(Data provided)

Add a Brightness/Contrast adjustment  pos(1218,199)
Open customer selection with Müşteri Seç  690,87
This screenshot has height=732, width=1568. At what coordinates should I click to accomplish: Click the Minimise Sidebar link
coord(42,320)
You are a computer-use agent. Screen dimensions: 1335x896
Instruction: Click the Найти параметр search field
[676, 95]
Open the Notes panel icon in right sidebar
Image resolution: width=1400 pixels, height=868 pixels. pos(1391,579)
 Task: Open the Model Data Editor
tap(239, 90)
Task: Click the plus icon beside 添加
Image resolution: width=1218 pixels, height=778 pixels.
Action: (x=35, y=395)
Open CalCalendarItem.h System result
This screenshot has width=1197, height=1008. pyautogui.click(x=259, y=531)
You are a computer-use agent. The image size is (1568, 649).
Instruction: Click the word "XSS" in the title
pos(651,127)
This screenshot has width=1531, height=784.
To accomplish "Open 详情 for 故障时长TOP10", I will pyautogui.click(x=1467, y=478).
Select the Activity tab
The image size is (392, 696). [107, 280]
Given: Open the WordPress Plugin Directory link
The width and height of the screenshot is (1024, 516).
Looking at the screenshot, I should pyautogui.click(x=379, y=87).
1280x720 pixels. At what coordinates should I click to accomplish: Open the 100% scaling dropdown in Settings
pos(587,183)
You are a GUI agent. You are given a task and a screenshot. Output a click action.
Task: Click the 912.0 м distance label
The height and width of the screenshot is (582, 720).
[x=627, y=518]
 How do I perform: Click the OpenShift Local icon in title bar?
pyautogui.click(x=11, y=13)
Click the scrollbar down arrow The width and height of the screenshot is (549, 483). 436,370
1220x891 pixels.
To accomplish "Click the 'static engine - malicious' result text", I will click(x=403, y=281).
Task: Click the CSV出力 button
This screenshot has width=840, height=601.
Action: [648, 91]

(End Data provided)

◆ Your objective:
Report each line in the entries where the string "agent" occurs.

◆ Answer for this exercise:
You are a computer-use agent. Screen dimensions: 1335x896
You are a computer-use agent. The image size is (1568, 649).
You are a GUI agent. You are given a task and a screenshot. Output a click action.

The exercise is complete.